“Women oftentimes feel less qualified to get involved in politics, but they end up doing just as well as men. The first step is to help women build confidence and believe in themselves,” says Dr. Whitney Manzo.
Dr. Manzo is an Assistant Professor of Political Science and a Pre-Law Advisor at Meredith College. She also serves as Assistant Director of the Meredith Poll, a North Carolina survey research organization that asks North Carolinians their opinions on current political and social issues. According to Dr. Manzo, it is the only survey research organization in the state that focuses on issues pertaining to women. As a professor at a women’s college, Dr. Manzo makes it her mission to support and encourage women in every class that she teaches and focuses her research on women in politics. She says, “I don’t do this research because it’s just an interest of mine, but because I believe research and data can be used to get more women involved in politics.”

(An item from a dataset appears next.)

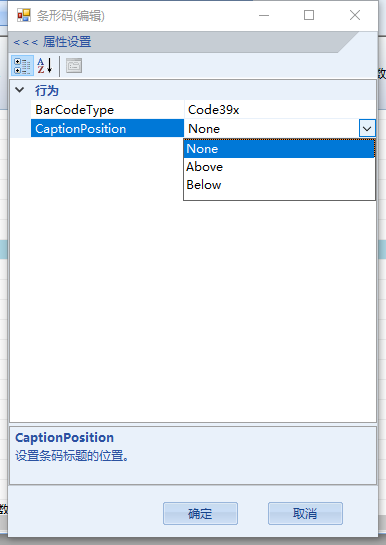Click the CaptionPosition description pane
386x545 pixels.
[x=193, y=455]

Dr. Manzo explains that women-only colleges serve as important spaces for women who are interested in perusing a career in politics. Students are able to learn and have open discussions about how public policies affect the issues that matter to them, such as education, health care, and sexual violence. In Dr. Manzo’s time as a professor at Meredith College, she has seen the impact that young women have had on policy changes in North Carolina. Dr. Manzo’s most memorable moment as a professor was when she supported students organize a panel at Meredith College, “How Does a Bill Become a Law?” that led to changes in the law regarding the withdrawal of consent in North Carolina. Dr. Manzo was approached by a pre-law student who was outraged by legislation that, at the time, would not allow women to withdraw consent once beginning a sexual act. In response to this, Meredith College faculty and students decided to come together and organize a bipartisan panel discussion with North Carolina legislators.
Dr. Manzo says, “one of the legislators in attendance first heard of this issue at our panel and later decided to become a sponsor of the bill that eventually was signed into law by Governor Roy Cooper in 2019.” Dr. Manzo describes the panel as a turning point in helping lead to the passage of Senate Bill 199, which as Dr. Manzo explains, helped strengthen penalties against child abusers and closed loopholes in existing sexual assault laws, such as allowing women to revoke consent during sex. Dr. Manzo also acknowledges Staff Attorney, Skye David and the North Carolina Coalition Against Sexual Assault (NCCASA) for their instrumental role in helping identify key legislators to invite on the panel. Reflecting on the success of this event, Dr. Manzo says, “this is what happens when women come together to create change.” “A group of young women helped change the law in North Carolina.”